Now after my first appointment in a fortnight I
realised I’m acting like Sean Connery in Goldfinger trying to stop a bomb going
off by bashing (in this case my own) its brains in using the bluntest of
instruments, and it was never going to work, after so many appointments I need
to learn something, something that I will be able to use, because at the moment
I’m taking grumpy to new levels and have reduced my fuse (in some but not all
situations) to merely a micro second as opposed to the long slow burn. I have
some new little tricks that help when the bus goes off the reservation so to
speak and they do indeed help, but generally speaking I am still reliving this
bloody nightmare time after time, day and night and to say I’m a tad tired
would be a bit of an understatement! My
treatment cannot simply be me repeating the same spiel week after week it’s not
what I signed up for, hell I have been doing that for over thirty years, Now
I’m not a qualified therapist and it would appear that I am about to start
doing some exercises (mental not physical….phew), but I’m hoping that it’s
going to put the brakes on my seemingly dumb ass eating habits, that in itself
is bad enough but mix them up with an additional touch of crazy well let’s just
say I’m really concerned, and although I want to run the white flag up the flag
pole (and don’t think that this is the suicidal point of the book, it’s not I
have never been that close to the brink I know I have some pretty major well
for me they are issues but I’m not following that rabbit down any damn Rabbit
hole) I’m tired of life generally, I feel worn down, life in itself is pretty
shitty for most of us and it’s what you make of it that makes it special, well
I know I’m not even making an effort and that is what’s wearing me out, I can
see myself going down this path and I know it’s a pretty shitty thing to say
but I can’t see myself stopping.
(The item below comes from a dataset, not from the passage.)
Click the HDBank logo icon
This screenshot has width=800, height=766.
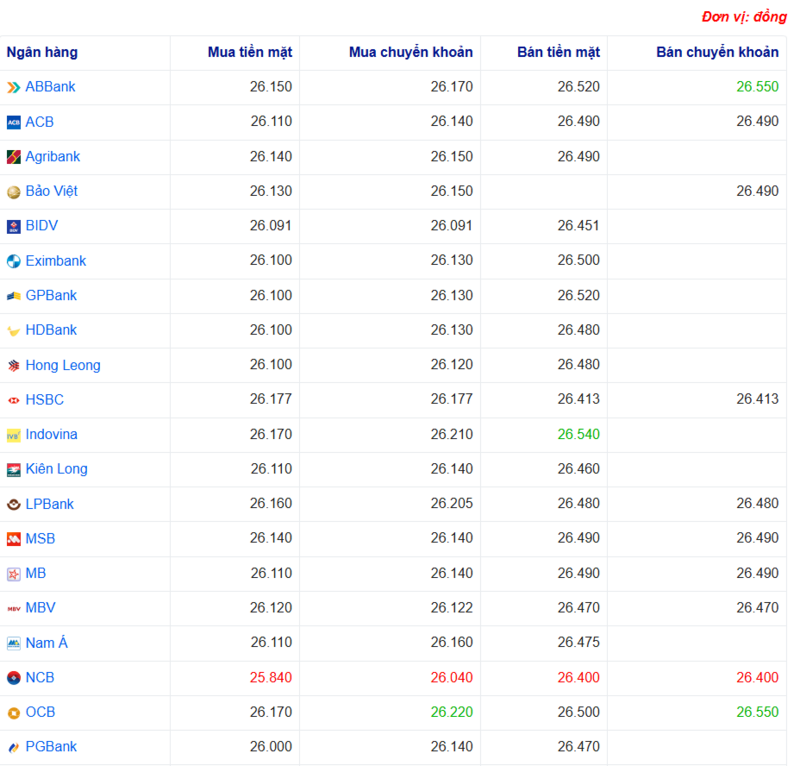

My therapist insists that I have higher
standards for myself (impossible standards for myself) and that is the main
problem, so where the hell did that come from?
Thirty years ago I had a flight or flee (or freeze)
moment, I froze and I have been on this shitty roller coaster ever since, I haven’t
processed the event! What the hell is going to happen when I finally do? Am I
then going to process every crappy mistake I have made and blame myself for
those because of said incident, now that really has kicked the ball right out
of the ball park, and the task is daunting and I just don’t know whether I have
what it takes, I work and travel to and from work and then hide in the house,
wasting my time away doing as little as possible not being a productive member
of the family, never mind society, so where do I go from here? How do I
motivate myself? Health issues are kicking (cause I’m a fat bastard) in and
that in itself is stopping me in my tracks, I was always a motivated little
chap and now everything is just BLUERGH! I’m hoping that when I get fitted with
this Gimp Mask for my sleep apnea, that this might help with a whole host of
issues, but its motivation that I lack at the moment and I really don’t know
whether I can get that back!
Tomorrow I go for a double session and hopefully the
road map out of this funk will be unfolded just a little more, I’m not jealous
of the life other people have good luck to you and yours! I would just like me
to enjoy what I have, and be chilled! I really wonder if the wife will like
what she gets at the end of all this, I really hope that lifting of this
particular funk doesn’t turn me into someone she doesn’t dislike!